- [ENTRIES PROVIDED]:
-------

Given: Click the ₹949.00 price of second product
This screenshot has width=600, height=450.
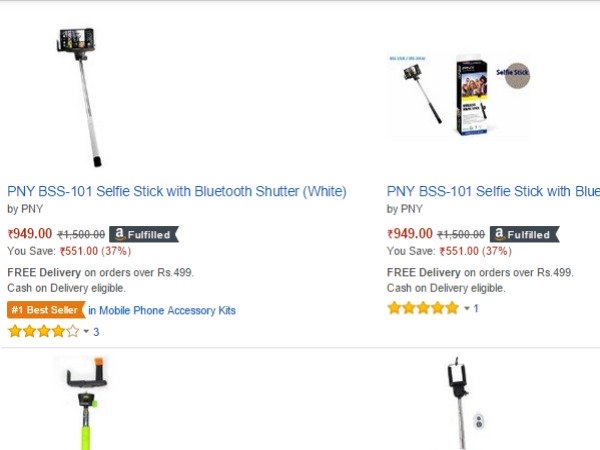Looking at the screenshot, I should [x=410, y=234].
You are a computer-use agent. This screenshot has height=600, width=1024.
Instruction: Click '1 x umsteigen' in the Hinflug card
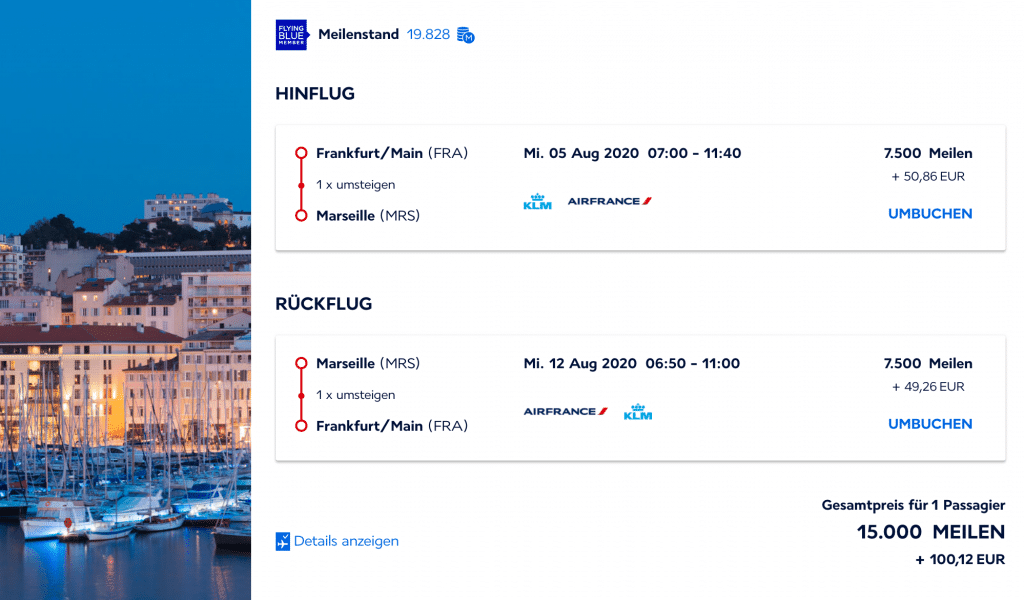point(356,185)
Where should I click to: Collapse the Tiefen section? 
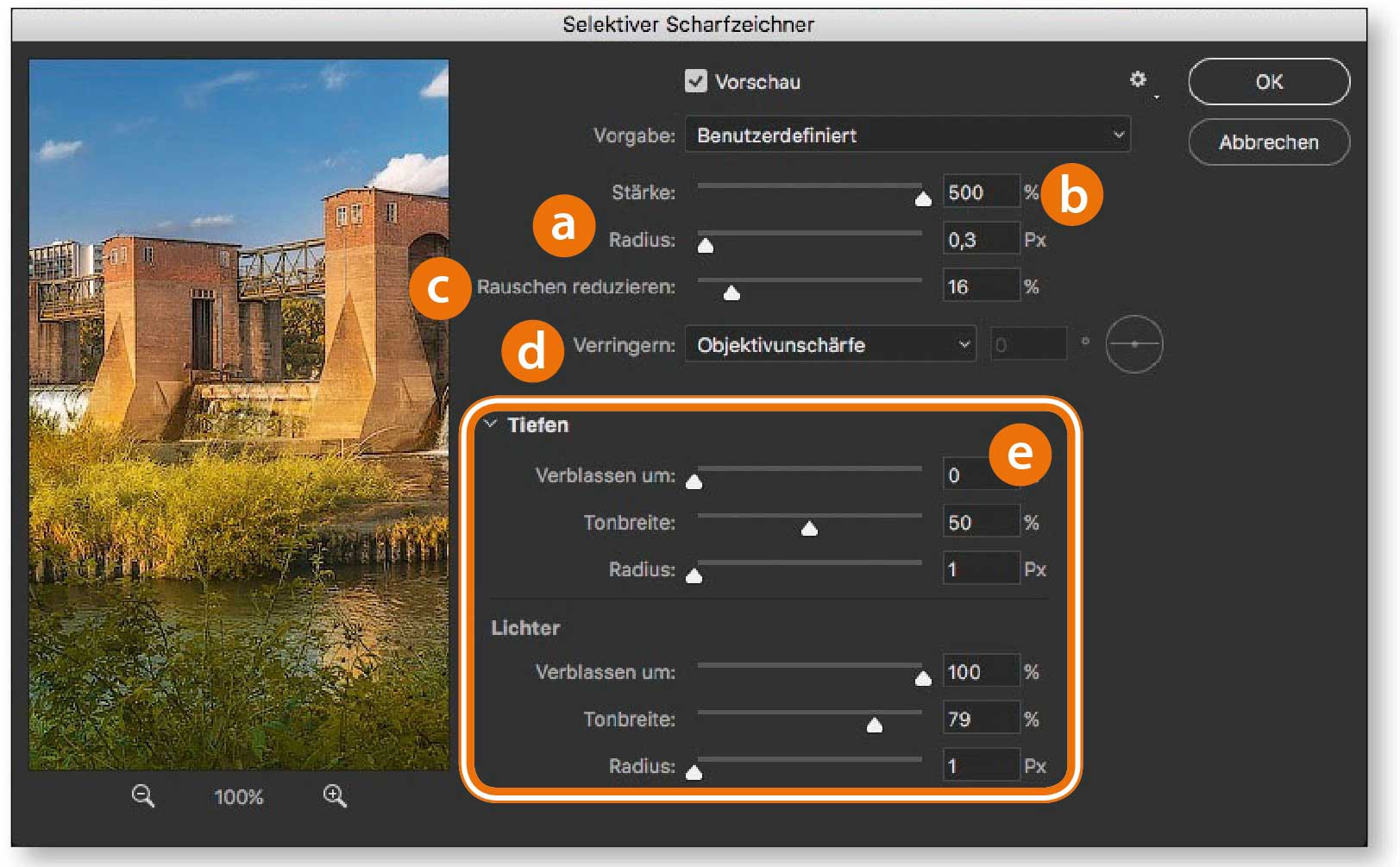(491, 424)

-------

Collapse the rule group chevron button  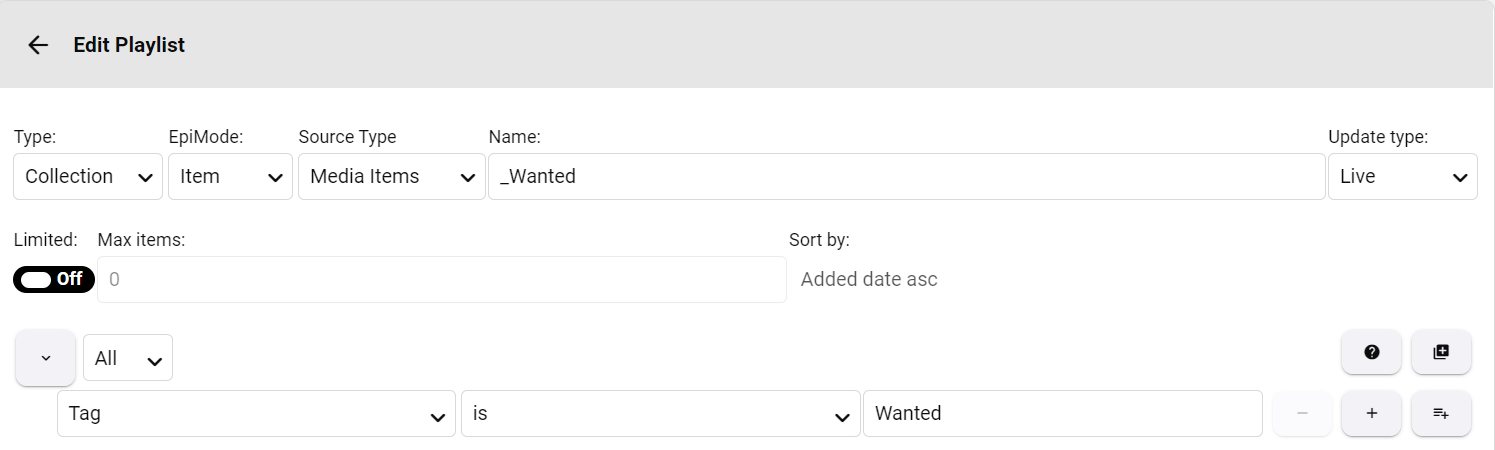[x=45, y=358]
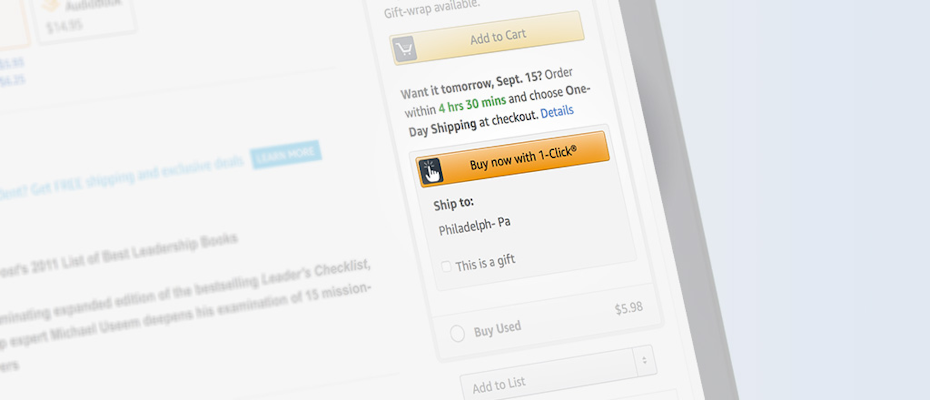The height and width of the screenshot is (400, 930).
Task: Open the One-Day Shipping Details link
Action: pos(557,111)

-------

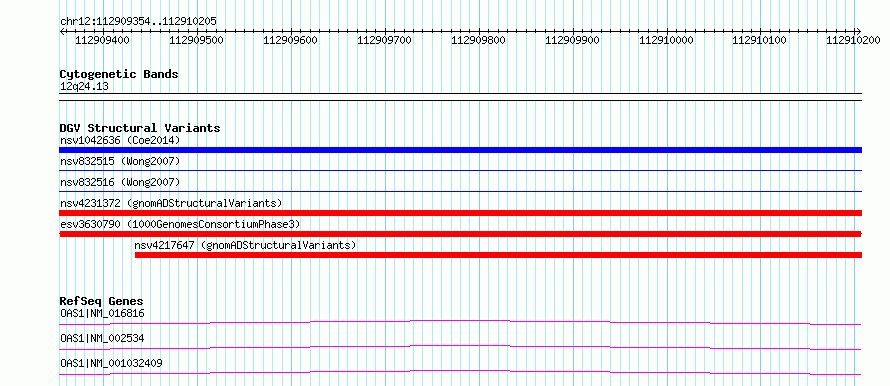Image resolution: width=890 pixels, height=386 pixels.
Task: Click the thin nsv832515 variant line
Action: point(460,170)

-------

- [TASK PROMPT]: Within the entries above, give again exactly the lines starting at the one that contains "Given: Click the" and ending at the one that contains "You are a computer-use", leaving out the pictures.

- [THE COMPLETED TASK]:
Given: Click the ₹949.00 price of second product
This screenshot has width=600, height=450.
Looking at the screenshot, I should [x=410, y=234].
You are a computer-use agent. This screenshot has height=600, width=1024.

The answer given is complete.